Jobs -
a. From the gardening passage, extract the wording from "Along with the" up to and including "of July weekend.".
b. In the gardening passage, over which holiday weekend was the rain garden added?
c. Proceed with the gardening passage, writing on from its final sentence.

---------- Reading passage

When we first moved into our house in 2008 we had grass. Lots and lots of grass. We have a large lot (for our neighborhood of small lots, that is) and we had one garden—the standard landscaped garden in the front of our house, crammed full with too many bushes and even one poor out of place blue spruce, planted just a foot or two away from our front porch. Before we actually bought, the inspector had told us that after moving in we would have to fix the grading around the foundation of the house because in certain areas the grass was actually growing up past the siding, a sure fire way to invite bugs, he'd warned us.
And so our garden planning began. We moved in late March so we had some time to stare at our grassy expanse and consider plans for our future outdoor space. Some plans were easy—a 1-3 foot removal of grass from around the foundation, fixed grading, and a variety of native plants in its stead—while other plans came to us only later after seeing the yard take shape. The thing we knew we wanted to do was cut way down on the amount of grass and replace it with native flower and vegetable gardens. We had an eye toward attracting butterflies and hummingbirds, adding trees, and possibly outlining or edging our yard with garden space.
That first summer we accomplished much. We made short work of the grading around the house and also added a shaped garden to the very corner of our lot with the help of Jon's family over a Labor Day weekend. The new garden gave us a place to transplant some of the overcrowded bushes from the front landscaping, including the little spruce tree. Later in the year we added yuccas and some brown eyed susans as well.
Along with the grading we extended the outlet for our sump pump to beyond the edge of the house and made a pretty rock river for it. Or at least, we thought it was a rock river. Shortly thereafter we realized that, thanks to the output of our sump pump, that just wasn't going to cut it, so we decided to draw the water farther away from the house and into a rain garden, which we added in many hours of work over the fourth of July weekend.

--------------------
---------- Records shown

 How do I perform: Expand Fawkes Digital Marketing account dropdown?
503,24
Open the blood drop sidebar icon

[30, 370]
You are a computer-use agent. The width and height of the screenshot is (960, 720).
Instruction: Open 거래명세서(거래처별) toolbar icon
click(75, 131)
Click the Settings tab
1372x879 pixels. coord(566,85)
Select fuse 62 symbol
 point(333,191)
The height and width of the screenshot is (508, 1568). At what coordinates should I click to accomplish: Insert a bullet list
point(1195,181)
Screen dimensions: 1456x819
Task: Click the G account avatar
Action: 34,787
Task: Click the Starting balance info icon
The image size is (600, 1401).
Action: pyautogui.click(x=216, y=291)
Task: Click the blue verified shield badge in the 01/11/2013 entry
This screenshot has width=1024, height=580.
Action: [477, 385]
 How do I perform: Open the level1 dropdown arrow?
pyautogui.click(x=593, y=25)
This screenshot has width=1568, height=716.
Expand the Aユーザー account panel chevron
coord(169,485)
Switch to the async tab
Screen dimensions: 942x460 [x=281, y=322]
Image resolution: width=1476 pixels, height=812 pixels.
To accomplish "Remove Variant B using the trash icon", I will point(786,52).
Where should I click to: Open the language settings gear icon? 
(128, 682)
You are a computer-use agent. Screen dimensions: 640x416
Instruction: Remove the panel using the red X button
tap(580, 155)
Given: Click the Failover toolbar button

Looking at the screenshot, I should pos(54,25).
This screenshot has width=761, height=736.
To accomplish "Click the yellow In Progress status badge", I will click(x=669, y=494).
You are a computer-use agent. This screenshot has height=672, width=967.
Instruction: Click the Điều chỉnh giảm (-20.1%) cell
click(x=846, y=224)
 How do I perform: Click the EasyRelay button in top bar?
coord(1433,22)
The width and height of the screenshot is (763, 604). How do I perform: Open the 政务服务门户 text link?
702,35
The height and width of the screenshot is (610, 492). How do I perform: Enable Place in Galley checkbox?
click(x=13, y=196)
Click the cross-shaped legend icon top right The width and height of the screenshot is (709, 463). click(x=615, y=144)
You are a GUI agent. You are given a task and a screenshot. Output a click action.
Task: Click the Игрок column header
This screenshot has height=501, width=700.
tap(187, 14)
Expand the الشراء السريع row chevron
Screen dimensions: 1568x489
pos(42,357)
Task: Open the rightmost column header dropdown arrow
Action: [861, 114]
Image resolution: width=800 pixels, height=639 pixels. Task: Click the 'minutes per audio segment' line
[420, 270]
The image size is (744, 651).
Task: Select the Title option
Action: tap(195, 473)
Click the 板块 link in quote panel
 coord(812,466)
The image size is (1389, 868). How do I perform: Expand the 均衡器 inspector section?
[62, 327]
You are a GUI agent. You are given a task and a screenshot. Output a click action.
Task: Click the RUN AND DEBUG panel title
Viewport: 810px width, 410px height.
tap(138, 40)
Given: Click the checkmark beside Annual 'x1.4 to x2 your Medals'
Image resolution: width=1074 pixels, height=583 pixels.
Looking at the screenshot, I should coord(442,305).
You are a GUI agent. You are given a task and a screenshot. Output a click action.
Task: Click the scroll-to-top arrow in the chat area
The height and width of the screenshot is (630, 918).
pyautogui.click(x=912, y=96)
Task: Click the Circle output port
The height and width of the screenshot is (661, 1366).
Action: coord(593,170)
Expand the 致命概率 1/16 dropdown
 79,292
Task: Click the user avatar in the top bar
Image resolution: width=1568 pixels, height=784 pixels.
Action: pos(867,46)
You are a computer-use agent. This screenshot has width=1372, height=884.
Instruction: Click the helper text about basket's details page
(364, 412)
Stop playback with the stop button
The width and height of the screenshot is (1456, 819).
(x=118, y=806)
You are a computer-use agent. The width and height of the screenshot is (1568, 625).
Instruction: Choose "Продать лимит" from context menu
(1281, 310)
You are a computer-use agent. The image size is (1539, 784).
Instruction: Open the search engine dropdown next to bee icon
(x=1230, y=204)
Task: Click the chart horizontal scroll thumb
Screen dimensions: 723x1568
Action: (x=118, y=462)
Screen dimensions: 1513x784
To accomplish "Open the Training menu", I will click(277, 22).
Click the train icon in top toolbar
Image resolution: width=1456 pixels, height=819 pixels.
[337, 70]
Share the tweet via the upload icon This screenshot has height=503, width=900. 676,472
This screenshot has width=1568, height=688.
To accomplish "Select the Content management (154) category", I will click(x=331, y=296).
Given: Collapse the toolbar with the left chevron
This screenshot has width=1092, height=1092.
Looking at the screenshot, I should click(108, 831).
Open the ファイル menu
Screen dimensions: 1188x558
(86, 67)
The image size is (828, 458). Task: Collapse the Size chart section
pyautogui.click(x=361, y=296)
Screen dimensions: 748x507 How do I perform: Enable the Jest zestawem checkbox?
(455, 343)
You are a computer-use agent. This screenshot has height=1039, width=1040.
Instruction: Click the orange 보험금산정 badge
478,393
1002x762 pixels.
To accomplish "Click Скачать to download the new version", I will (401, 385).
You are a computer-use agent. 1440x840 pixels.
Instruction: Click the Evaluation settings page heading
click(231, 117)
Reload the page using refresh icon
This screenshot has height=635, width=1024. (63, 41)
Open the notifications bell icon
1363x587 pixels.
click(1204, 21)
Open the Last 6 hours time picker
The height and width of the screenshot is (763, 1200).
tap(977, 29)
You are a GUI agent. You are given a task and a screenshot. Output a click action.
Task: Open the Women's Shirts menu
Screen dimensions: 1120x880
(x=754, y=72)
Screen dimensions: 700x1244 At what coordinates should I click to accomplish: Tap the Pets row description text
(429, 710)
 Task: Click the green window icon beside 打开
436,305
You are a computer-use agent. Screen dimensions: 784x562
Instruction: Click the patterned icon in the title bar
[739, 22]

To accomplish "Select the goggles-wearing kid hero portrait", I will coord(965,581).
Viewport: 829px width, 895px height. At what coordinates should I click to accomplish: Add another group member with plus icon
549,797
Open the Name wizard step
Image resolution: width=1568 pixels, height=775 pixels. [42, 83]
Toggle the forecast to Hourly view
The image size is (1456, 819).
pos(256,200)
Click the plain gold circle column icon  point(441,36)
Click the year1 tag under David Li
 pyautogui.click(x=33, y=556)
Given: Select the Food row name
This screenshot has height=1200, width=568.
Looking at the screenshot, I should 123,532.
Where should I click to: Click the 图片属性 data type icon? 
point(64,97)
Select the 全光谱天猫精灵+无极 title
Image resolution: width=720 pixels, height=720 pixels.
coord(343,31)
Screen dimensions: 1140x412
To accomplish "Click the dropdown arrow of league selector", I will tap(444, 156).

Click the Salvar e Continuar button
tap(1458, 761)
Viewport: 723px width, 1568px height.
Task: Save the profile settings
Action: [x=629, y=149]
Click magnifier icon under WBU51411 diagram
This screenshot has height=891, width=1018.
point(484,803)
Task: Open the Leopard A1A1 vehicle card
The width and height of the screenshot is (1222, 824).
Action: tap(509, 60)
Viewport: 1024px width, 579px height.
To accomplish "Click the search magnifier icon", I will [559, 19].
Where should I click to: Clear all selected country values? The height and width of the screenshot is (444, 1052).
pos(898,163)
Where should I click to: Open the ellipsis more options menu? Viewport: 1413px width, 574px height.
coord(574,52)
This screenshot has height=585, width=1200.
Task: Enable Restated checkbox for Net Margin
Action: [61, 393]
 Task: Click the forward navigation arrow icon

--------------------

Results of the tasks -
a.
Along with the grading we extended the outlet for our sump pump to beyond the edge of the house and made a pretty rock river for it. Or at least, we thought it was a rock river. Shortly thereafter we realized that, thanks to the output of our sump pump, that just wasn't going to cut it, so we decided to draw the water farther away from the house and into a rain garden, which we added in many hours of work over the fourth of July weekend.

b. The rain garden was added over the Fourth of July weekend.

c.
You call that a rock river?
Now that's a rock river.
The addition of a small butterfly garden to the northeast corner of our lot rounded out our work for 2008, leaving the lawn looking like this:
You almost can't see the little butterfly garden over there in the corner! That's okay, we definitely took care of that in fall 2009 when we put in a drainage trench/rock river to divert the nieghbor's sump pump away from our new tree:
In 2008 we loving filled the rain garden with native and water tolerating plants, but word to the wise, a sump pump does not a good rain garden make; the influx of water in the spring was too much and we lost all but a handful of our plants. We spent the summer rethinking our drainage plan, took the river all the way through to the other side in September 2009, making this our not-so-rain garden:
While The 2010 growing season brought most of the 2009 perennial plantings back (a huge improvement over the previous year), it highlighted some issues with the new drainage trench in the butterfly garden—namely a low spot and standing water at the outlet—so we decided to go forward not only with our 2010 plans but with our "down the road" plans as well. 2010 plans were to remove the rest of the sod to extend the butterfly garden up to our neighbors' fences (no more mowing/weed whacking in that tight space!), and the "down the road" plans were to connect all the existing gardens with a full yard edge garden.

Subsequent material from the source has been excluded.